L’impérialisme américain enlisé en Irak

Ces deux derniers mois, le conflit en Irak a pris des proportions d’insurrection quasi totale du pays, des zones du triangle sunnite (Nord et Ouest de Bagdad) aux nombreuses régions du Sud chiite. Les Etats-Unis ont dû se retirer de nombreuses villes et sortent la grosse artillerie pour rester dans certaines.

Article paru dans l’Egalité n°110

Avec plus de 14 000 Irakiens morts depuis le début de l’invasion US en mars 2003 et des dizaines de milliers de blessés, nul doute que le rejet de l’occupation US et alliés grossit. Les groupes de résistance armée trouvent des volontaires de plus en plus nombreux et malgré les morts, les troupes se reconstituent.

Malgré la stratégie d’Alaoui et de Bush de minimiser numériquement cette résistance, les chiffres sont là, les soldats morts aussi, ainsi que les enlèvements nombreux de ressortissants occidentaux. Les attentats se multiplient à raison de plus de 80 par jour depuis août 2004.

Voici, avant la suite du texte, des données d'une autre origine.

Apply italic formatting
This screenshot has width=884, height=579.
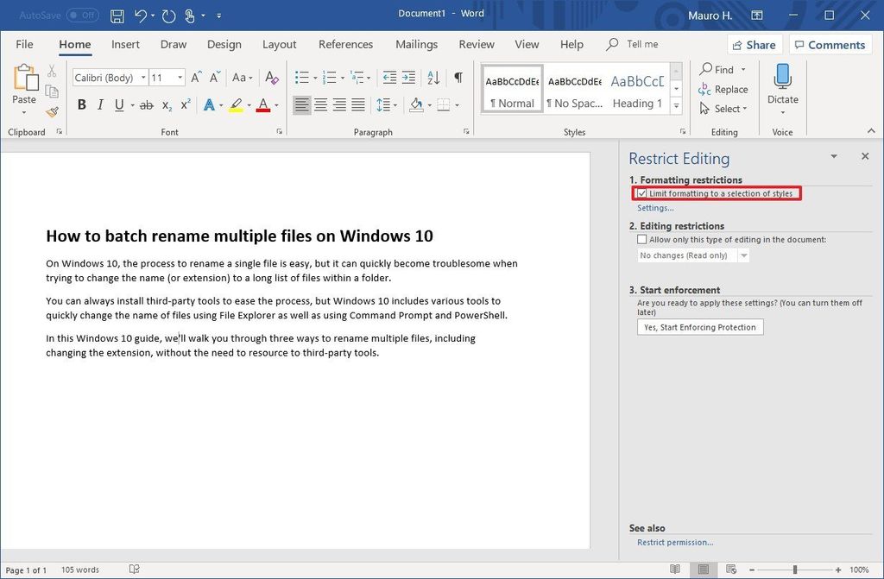pos(98,104)
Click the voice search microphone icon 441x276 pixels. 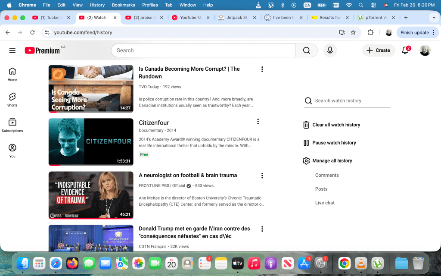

Bush et son administration font miroiter de futures élections « démocratiques ». Cependant, la tenue d’éventuelles élections en janvier est non seulement aléatoire mais sera à coup sûr un facteur aggravant de la situation irakienne. Quelles que soient les élections, partielles probablement, les résultats refléteront le rapport de forces actuel. Le discrédit du gouvernement de marionnettes d’Alaoui est total, le boycott du scrutin de nombreuses ethnies est à prévoir, et par conséquence, l’accroissement de la résistance armée reste la seule réponse pour de plus en plus d’Irakiens.

Plus grave que le Vietnam

La stratégie de l’impérialisme américain aboutit à un échec cuisant. Brique après brique, les arguments pour motiver cette invasion tombent. D’armes de destruction massive, il n’y a aucune trace là-bas. Mais ce n’est pas le plus lourd pour Bush et Blair. Le principal problème est l’absence de stabilité de l’Irak occupé. Ce n’est pas un pays client fiable dans la région. Le poids américain est plus fragile que jamais dans l’ensemble du monde arabo-musulman, face à l’Iran, et avec l’appui de Sharon en Israël. La situation peut être comparée au Vietnam par le soulèvement que produit l’occupation mais la situation mondiale est différente. La région est instable et les rapports de force sont autres depuis la chute des pays staliniens. L’alliance entre impérialistes est aussi très fragile. Autant d’éléments qui divisent les capitalistes. Au sein de l’administration Bush, militaires et ministère de la défense (Rumsfeld et Wolfowitz) ont des relations tendues. Les premiers jugent que la situation est désastreuse.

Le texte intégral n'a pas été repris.